**What the task asks**. Of the entries below, repeat exactly only those lines from the one containing "Given: Tap the Outlook mail notification icon" through the last line, with pictures omitted.

*** Dataset records ***

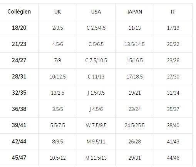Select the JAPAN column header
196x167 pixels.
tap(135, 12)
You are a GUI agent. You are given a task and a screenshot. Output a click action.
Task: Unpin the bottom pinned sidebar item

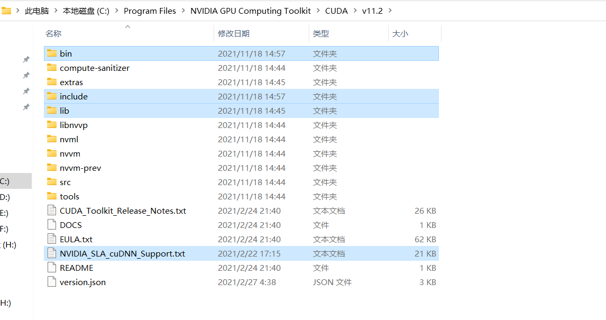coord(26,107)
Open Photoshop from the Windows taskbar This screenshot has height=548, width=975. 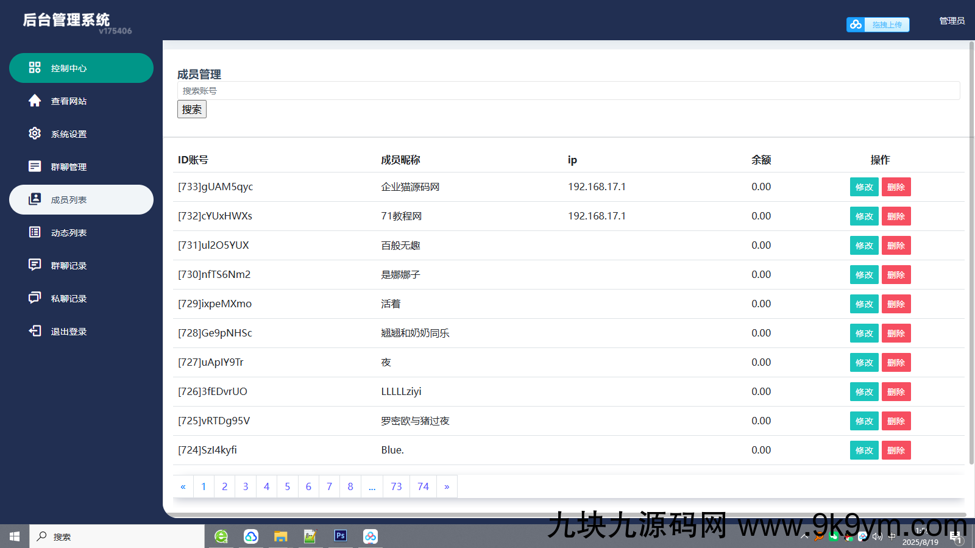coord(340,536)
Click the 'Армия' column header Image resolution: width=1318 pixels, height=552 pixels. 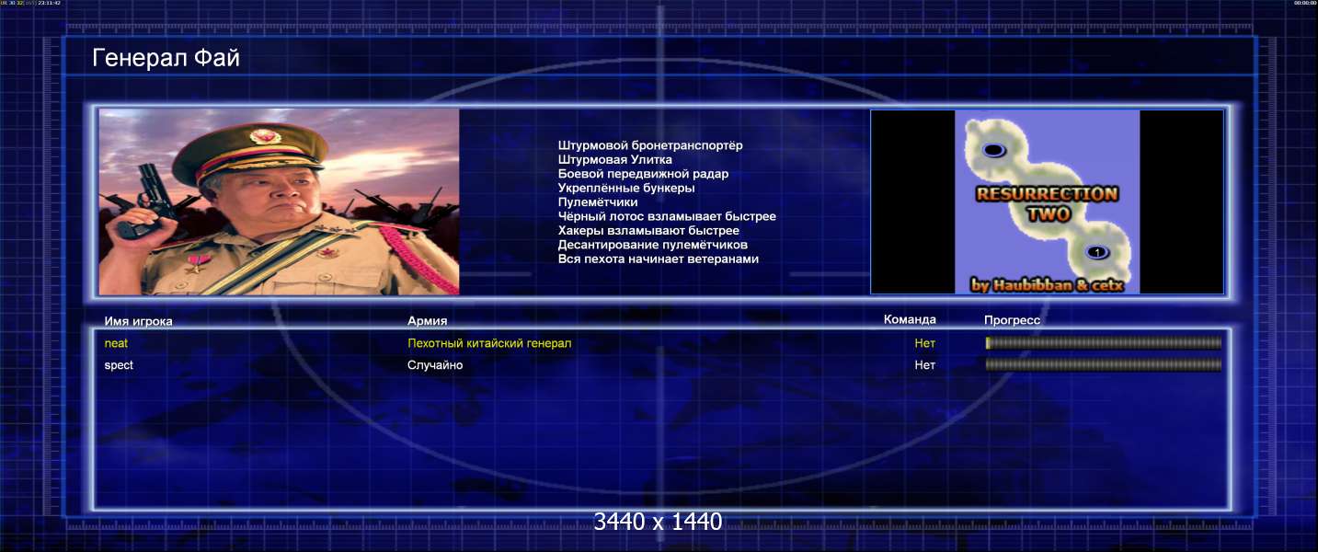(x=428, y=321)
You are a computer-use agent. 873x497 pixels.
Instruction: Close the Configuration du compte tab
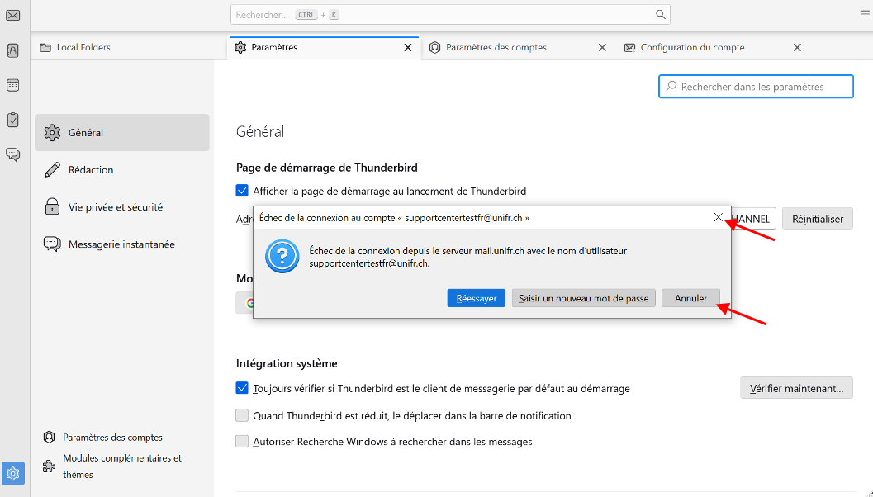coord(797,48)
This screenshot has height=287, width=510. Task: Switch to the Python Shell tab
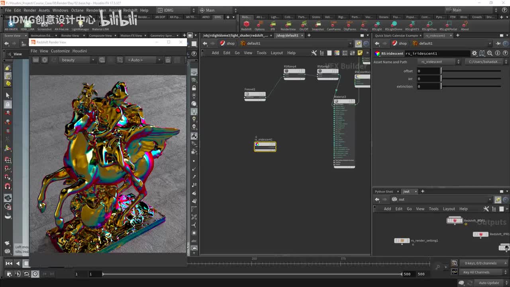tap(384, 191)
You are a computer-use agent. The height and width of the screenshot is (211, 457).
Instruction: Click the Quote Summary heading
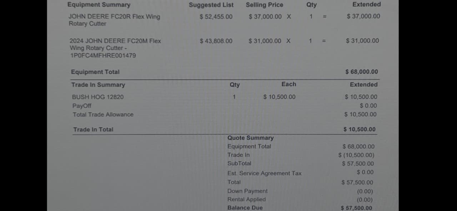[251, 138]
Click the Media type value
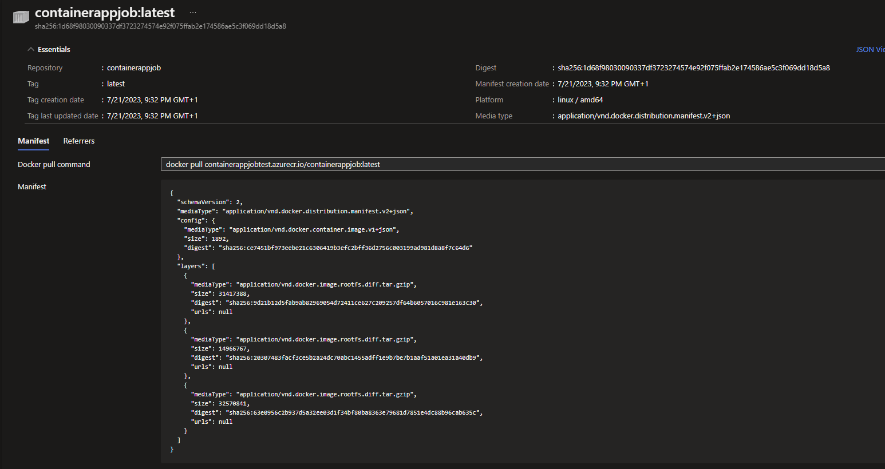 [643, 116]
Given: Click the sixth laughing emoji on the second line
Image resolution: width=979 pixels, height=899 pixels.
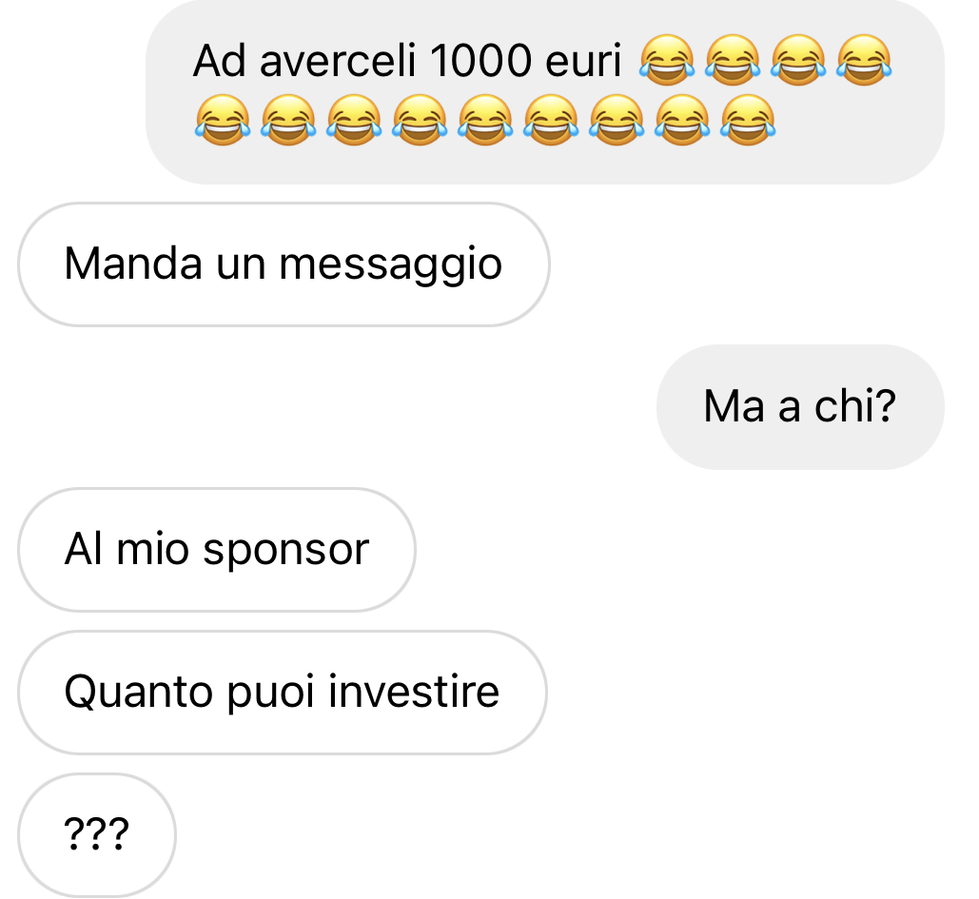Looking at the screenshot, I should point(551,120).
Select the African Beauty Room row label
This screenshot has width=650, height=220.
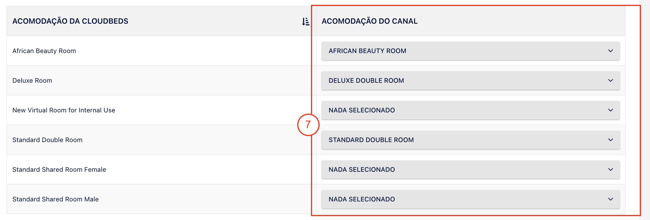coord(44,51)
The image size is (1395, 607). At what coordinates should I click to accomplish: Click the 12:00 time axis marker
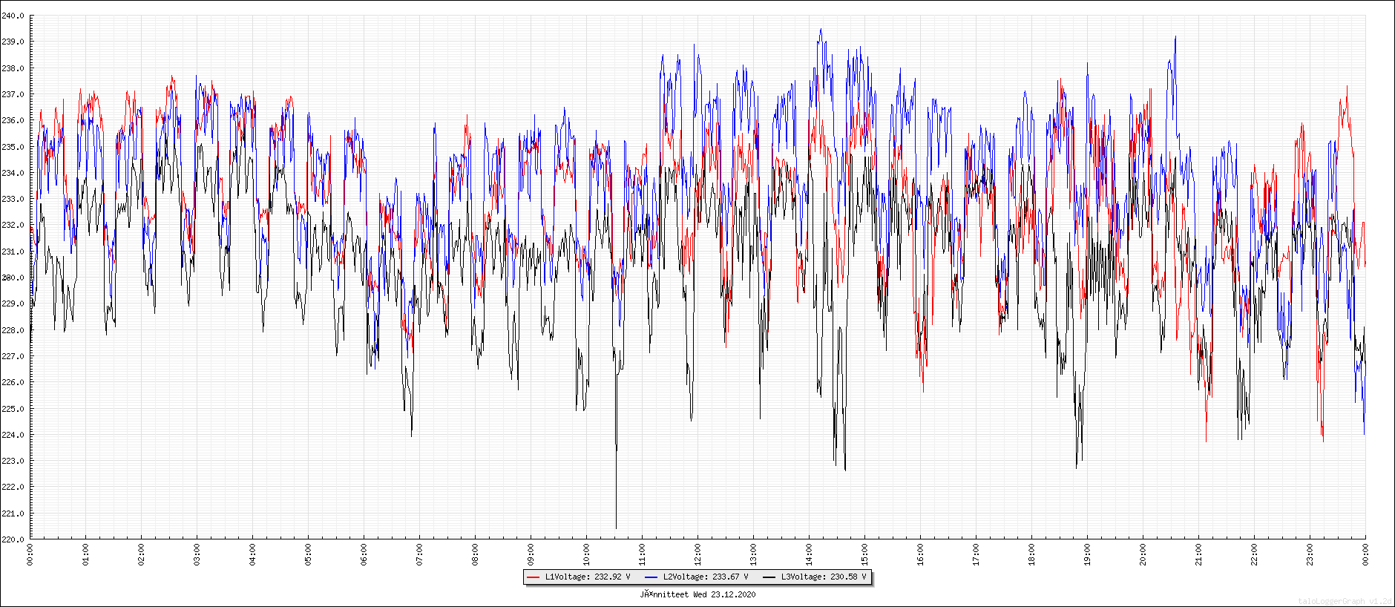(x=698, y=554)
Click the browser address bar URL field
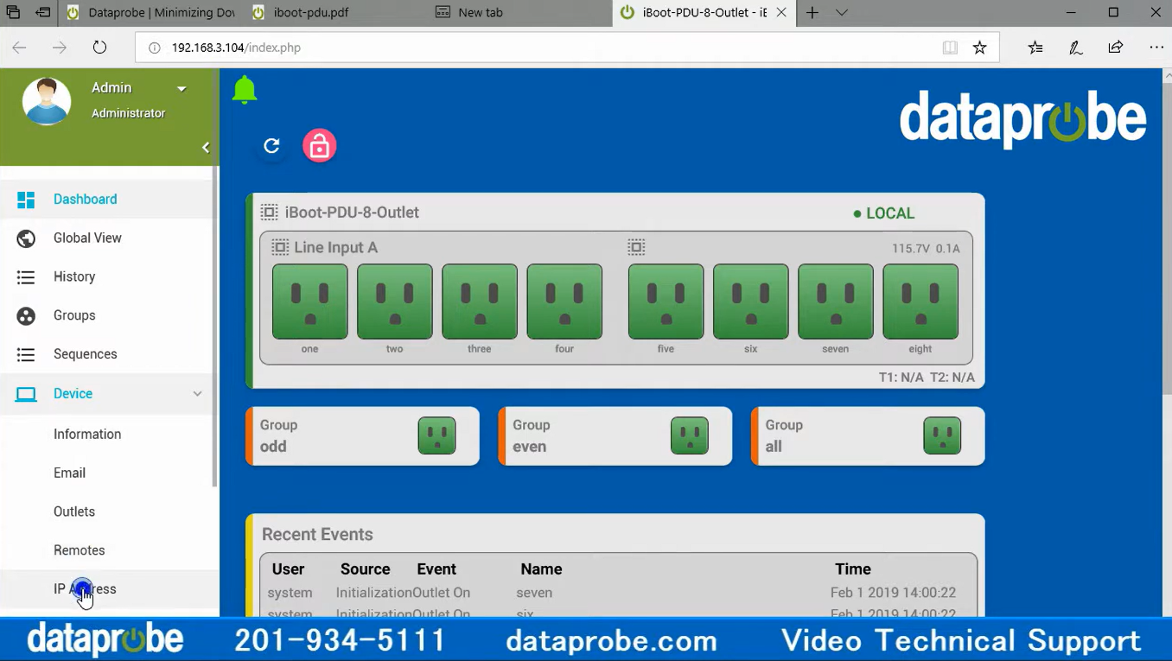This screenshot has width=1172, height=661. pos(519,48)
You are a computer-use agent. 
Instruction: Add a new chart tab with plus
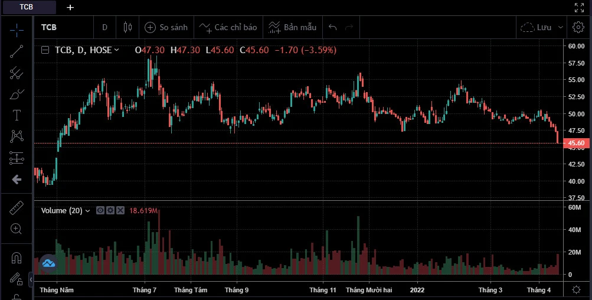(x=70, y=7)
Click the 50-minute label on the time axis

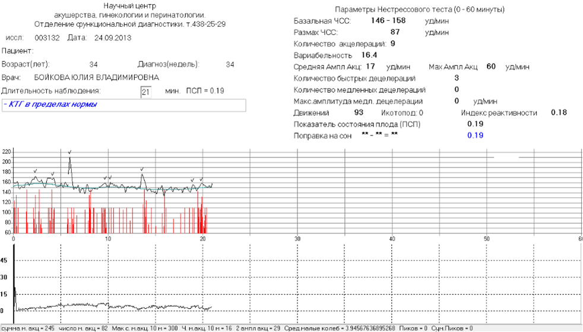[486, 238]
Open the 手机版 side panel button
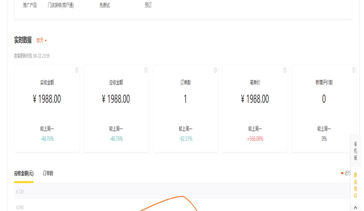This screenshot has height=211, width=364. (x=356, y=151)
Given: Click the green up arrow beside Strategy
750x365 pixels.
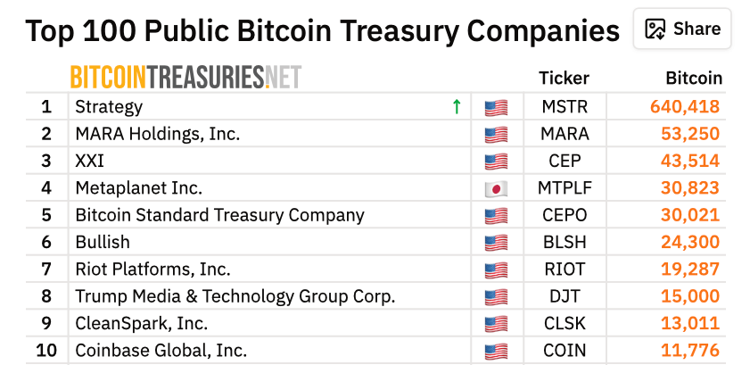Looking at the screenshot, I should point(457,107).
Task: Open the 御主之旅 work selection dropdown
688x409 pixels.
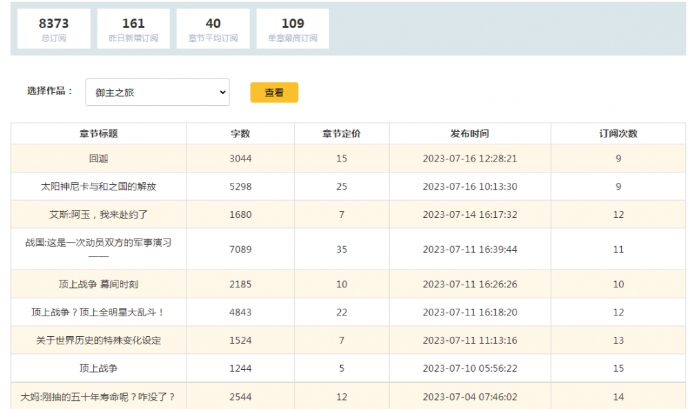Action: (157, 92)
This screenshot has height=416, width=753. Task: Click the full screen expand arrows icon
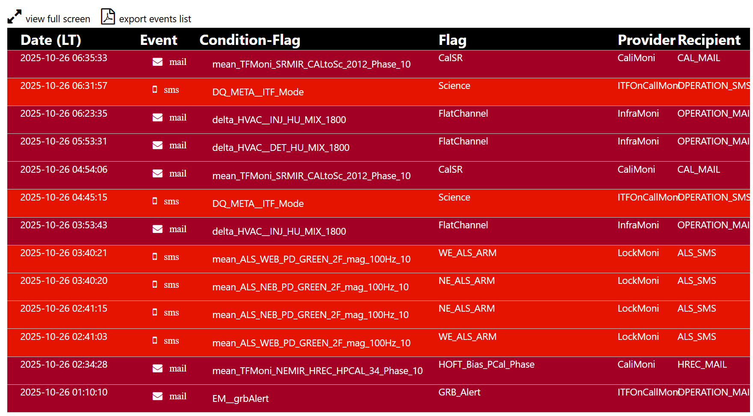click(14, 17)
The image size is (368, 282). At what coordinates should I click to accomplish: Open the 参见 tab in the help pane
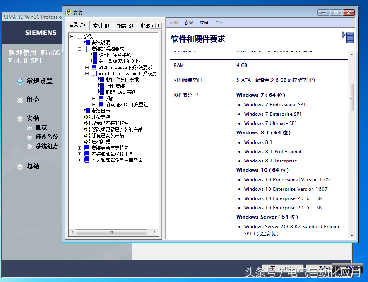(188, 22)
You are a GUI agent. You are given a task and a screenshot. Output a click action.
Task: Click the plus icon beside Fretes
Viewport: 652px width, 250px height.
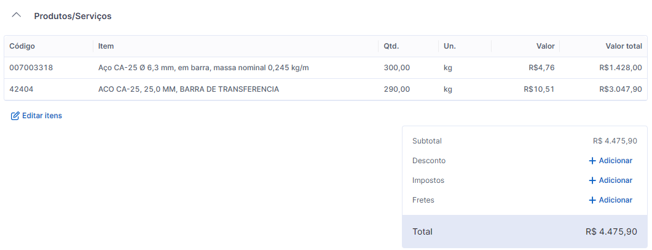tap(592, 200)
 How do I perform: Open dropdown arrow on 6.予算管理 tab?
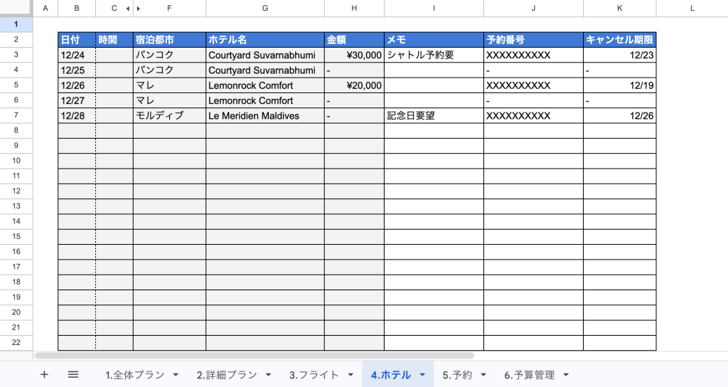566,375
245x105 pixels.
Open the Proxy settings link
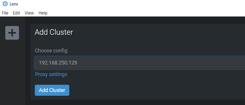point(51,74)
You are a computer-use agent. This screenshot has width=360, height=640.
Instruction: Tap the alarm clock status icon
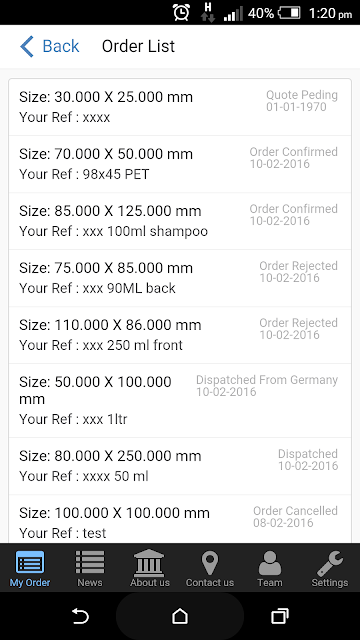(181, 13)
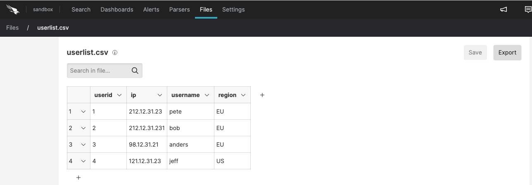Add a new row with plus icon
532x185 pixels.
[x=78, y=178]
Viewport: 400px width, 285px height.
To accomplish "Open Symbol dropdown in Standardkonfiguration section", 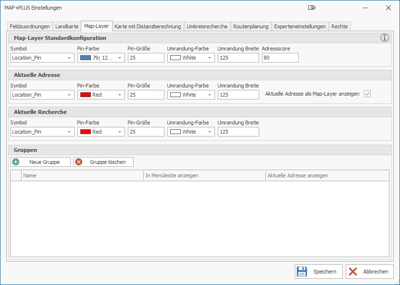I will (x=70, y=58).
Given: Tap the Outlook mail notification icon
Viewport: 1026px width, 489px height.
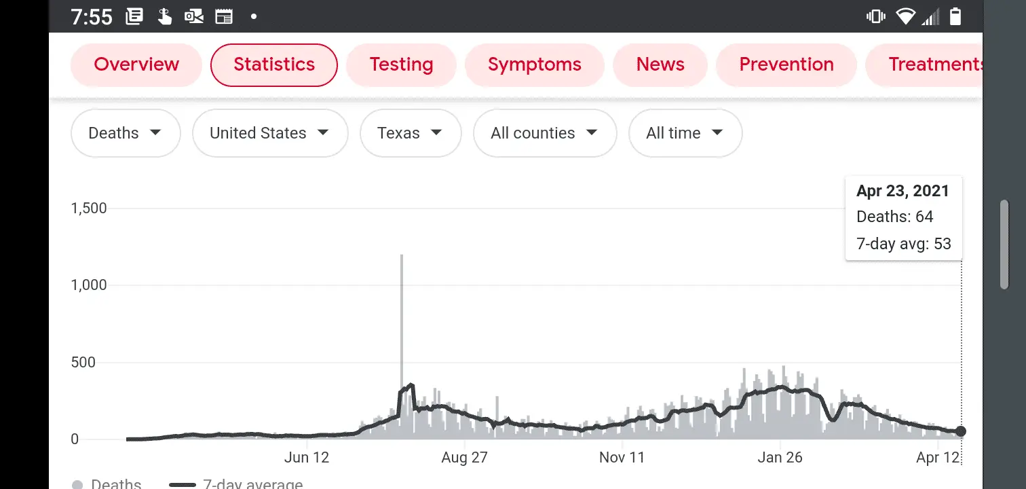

*** End of Dataset records ***

**Written solution**.
Given: Tap the Outlook mail notification icon
Viewport: 1026px width, 489px height.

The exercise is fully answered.